Dr. Brian Copeland is Professor and Dean of the Faculty of Engineering at the University of the West Indies. He describes himself as an active lobbyist for engineering education reform and motivator for change to a regional innovative culture. He has served as Dean of the Faculty of Engineering at UWI St. Augustine since 2007. Prior to this appointment he was Head of Department of Electrical and Computer Engineering – a position he held for ten years.

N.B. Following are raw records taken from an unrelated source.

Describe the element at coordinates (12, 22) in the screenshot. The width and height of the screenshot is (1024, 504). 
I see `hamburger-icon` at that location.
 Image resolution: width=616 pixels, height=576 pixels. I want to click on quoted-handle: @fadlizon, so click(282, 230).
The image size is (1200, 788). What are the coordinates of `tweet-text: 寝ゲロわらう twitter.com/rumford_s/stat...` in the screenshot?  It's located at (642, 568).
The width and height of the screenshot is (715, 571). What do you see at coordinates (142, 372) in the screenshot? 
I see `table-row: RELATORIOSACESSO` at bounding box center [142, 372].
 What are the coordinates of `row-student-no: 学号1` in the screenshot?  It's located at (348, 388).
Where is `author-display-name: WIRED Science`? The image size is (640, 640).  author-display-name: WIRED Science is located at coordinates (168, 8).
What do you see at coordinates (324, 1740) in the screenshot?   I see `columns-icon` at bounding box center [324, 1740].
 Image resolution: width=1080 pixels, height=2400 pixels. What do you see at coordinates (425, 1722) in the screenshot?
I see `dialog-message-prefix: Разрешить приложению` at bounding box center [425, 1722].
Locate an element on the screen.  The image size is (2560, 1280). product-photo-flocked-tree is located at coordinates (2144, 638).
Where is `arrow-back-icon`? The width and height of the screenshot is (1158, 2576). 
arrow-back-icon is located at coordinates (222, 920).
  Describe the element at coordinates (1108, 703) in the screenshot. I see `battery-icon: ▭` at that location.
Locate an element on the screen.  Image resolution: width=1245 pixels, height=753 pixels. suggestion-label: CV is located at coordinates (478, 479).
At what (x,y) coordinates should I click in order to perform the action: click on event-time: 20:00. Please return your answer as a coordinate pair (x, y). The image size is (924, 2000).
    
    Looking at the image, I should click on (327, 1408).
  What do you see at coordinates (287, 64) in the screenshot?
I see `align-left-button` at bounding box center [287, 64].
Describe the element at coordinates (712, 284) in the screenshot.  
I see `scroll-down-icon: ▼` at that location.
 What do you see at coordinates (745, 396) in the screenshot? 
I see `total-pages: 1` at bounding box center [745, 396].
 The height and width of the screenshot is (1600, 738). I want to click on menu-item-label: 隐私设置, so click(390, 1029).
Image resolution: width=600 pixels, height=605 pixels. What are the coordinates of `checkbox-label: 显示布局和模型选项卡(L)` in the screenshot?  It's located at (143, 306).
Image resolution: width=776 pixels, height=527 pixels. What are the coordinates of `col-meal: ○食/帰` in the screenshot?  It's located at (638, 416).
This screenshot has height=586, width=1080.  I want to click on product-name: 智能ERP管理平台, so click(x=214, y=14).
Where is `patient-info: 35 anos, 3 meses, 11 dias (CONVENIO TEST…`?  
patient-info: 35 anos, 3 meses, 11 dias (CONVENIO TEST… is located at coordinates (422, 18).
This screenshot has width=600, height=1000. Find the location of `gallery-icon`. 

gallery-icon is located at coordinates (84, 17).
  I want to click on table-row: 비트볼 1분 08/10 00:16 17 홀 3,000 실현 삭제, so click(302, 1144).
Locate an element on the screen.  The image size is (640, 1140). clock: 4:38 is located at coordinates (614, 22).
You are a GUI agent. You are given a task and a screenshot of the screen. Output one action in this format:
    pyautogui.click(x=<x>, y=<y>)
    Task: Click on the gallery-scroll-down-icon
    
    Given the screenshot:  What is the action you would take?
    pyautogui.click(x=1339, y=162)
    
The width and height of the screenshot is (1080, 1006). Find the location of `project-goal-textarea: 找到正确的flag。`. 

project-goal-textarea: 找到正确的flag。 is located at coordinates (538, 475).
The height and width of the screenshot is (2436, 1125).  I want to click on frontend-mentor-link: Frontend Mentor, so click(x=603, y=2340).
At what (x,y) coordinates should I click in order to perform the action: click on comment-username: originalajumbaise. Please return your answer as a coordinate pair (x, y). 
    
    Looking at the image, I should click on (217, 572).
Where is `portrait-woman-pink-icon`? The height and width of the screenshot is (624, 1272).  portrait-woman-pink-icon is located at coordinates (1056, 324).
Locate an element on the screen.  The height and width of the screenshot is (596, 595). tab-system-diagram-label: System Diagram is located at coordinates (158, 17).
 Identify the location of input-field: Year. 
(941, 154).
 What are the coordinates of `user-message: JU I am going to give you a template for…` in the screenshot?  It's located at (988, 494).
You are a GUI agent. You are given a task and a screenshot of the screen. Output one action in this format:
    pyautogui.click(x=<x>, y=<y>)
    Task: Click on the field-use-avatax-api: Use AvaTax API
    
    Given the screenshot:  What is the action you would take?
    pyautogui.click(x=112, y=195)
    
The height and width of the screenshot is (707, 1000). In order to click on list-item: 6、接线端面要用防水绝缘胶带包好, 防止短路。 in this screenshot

He also interfaced with students as a Lecturer in Digital Electronics, Microprocessor Systems and Control Systems. Winner of a Trinidad and Tobago National Scholarship (Cambridge A’Level Mathematics), Brian Copeland gave early indications of his future achievements by graduating as the top student in the Faculty of Engineering, with First-Class Honours in Electrical Engineering. Funded by a UWI Scholarship, he went on to do an MSc in Electrical Engineering at University of Toronto and became a Fulbright PhD Scholar at the University of Southern California. The highlights of his distinguished professional career include being a joint recipient, along with the G-Pan team, of a Chaconia Medal Gold – one of Trinidad and Tobago’s highest national awards. He has also received the UWI Guardian Life Premium Teaching Award (November 2002) and the BP/AMOCO Fellowship Award for Senior Academic Staff at The UWI (January 2001). But this list of achievements would not be complete without mentioning Professor Copeland’s role as lead engineer for the construction of the Queen’s Park Oval’s full statistic electronic cricket display board in 1998.